Back in Sweden, it’s minus five right now. The sky went dark at half past three yesterday afternoon. The snow is beautiful, sure. But the darkness? That takes something out of you. Slowly. Quietly. Every year.
Where I come from
I grew up in Sweden. I love it - genuinely. The summers are magical. Midsommar, the archipelago, the endless daylight that makes 10 PM feel like noon. Swedish nature is among the most beautiful in the world. The forests, the lakes, the silence.
And winter has its own charm. There’s a coziness to the dark months - mys, as we say. Candles in every window. Coffee that never stops pouring. The first snow, when everything goes quiet and the world feels brand new.
But somewhere around January, the charm wears thin. The sun rises at nine and sets at three. You commute in darkness both ways. Your body craves light it’s not getting. You layer up just to take the bins out. And you start counting the weeks until spring like a prisoner marking the wall.
I did that for over thirty years.
The move
Moving to Dubai wasn’t about escaping Sweden. It was about choosing a different rhythm. A place where the sun shows up reliably. Where you can sit outside in February. Where the energy of the city matches the pace I want to live and work at.
Dubai surprised me. Before I moved, I expected glass and glam - impressive but shallow. What I found was something else. A city full of people from everywhere, building things, taking chances, living without the weight of tradition telling them how things should be done.
It’s imperfect. It’s loud. It’s occasionally absurd. But it’s alive - in a way that charges you up instead of wearing you down.
Two homes
Here’s the thing people don’t always understand about leaving your country: you don’t stop loving it. You love it differently.
I appreciate Sweden more now. Every trip back feels like a gift. The clean air hits you the moment you land. The forests smell like childhood. The quality of life, the design sensibility, the quietness - you notice it all with fresh eyes when you’ve been away.
And when I come back to Dubai, I appreciate this too. The sunrise over the Marina. The energy. The warmth - literal and otherwise. The feeling of being in a city that’s still writing its story.

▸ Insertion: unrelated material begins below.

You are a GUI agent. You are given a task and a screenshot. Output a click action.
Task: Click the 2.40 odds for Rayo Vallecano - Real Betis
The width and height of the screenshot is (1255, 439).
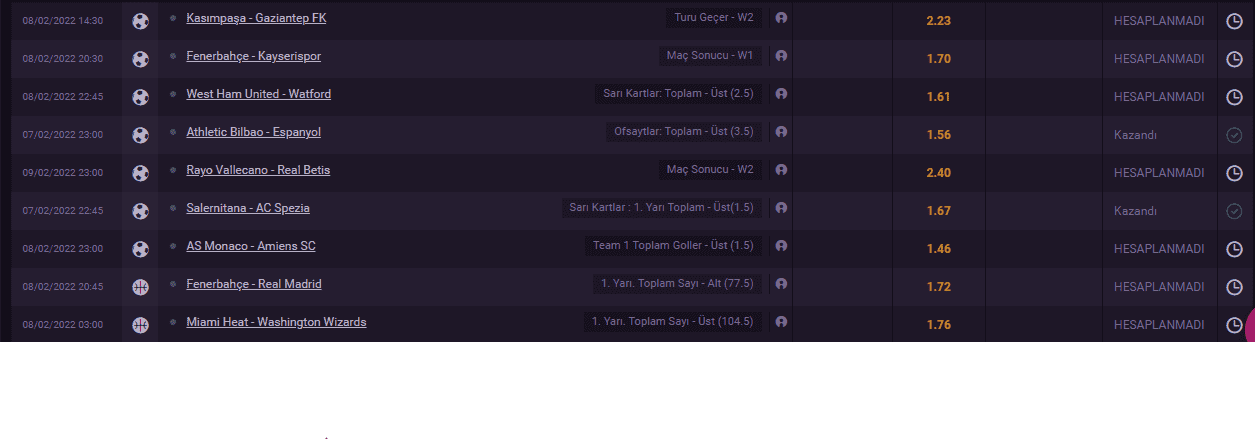click(x=938, y=173)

I don’t think you have to choose one home. Some of us are built for two.
Why this matters
I built Handled from Dubai, for the world. Many of our early users are expats like me - people split between time zones, managing calendars in two countries, juggling family in one place and work in another. People who need an assistant that understands that life isn’t lived in one neat timezone.

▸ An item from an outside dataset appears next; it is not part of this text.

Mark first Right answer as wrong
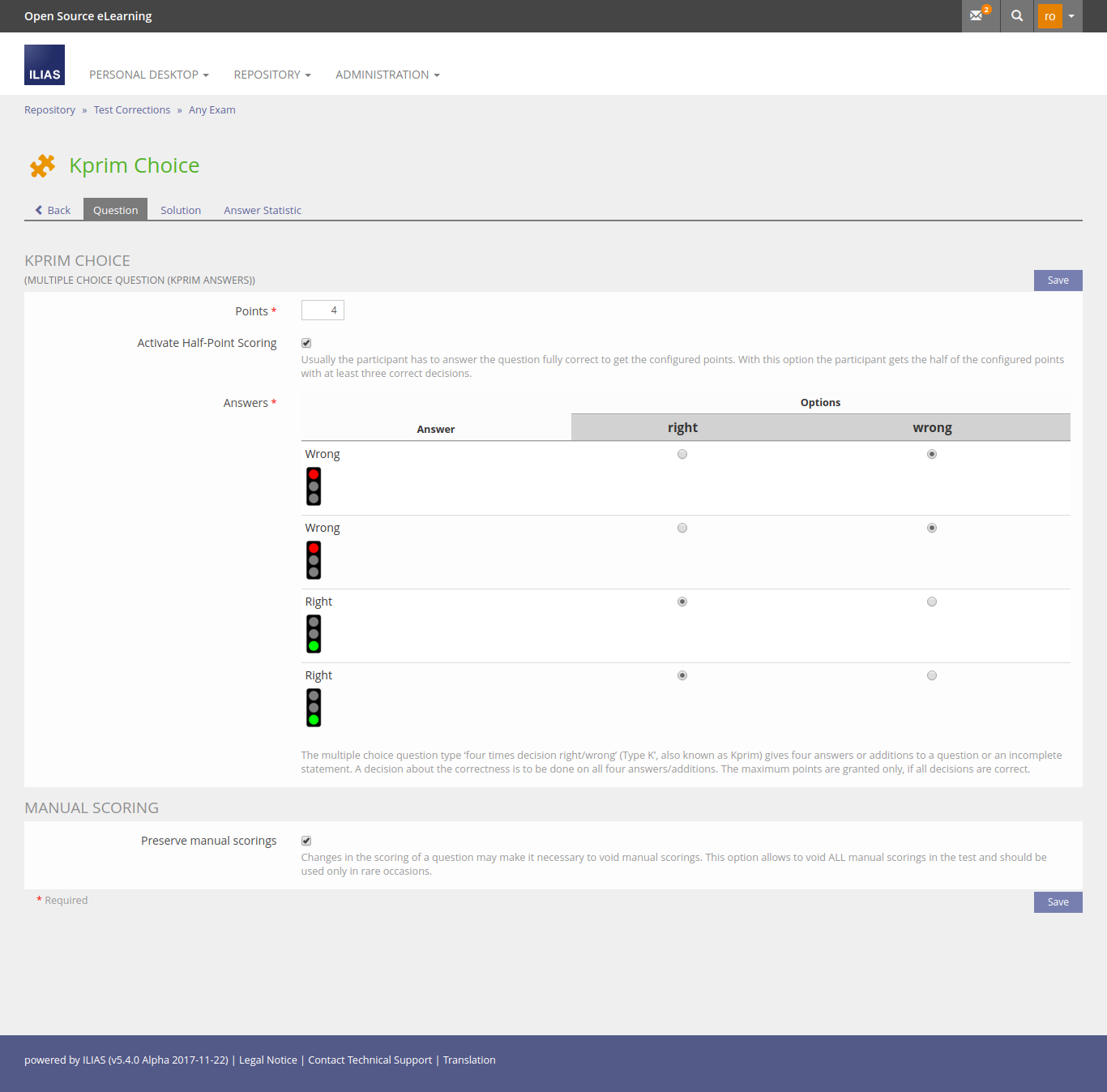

When I text Handled at 7 AM Dubai time, it knows it’s 4 AM in Stockholm. It knows my mum’s birthday is coming up and that I need to book flights. It knows my meetings are in Gulf time but my electricity contract is in CET.
That’s not a feature. That’s empathy. And it’s something I could only have built by living this life myself.
The view from here
I took the photo at the top of this post this morning. It’s nothing special - just another Monday sunrise over the Marina. But to a Swedish kid who spent half the year in the dark, it still feels like a small miracle.
I’m grateful for both my homes. The one that raised me, and the one that woke me up.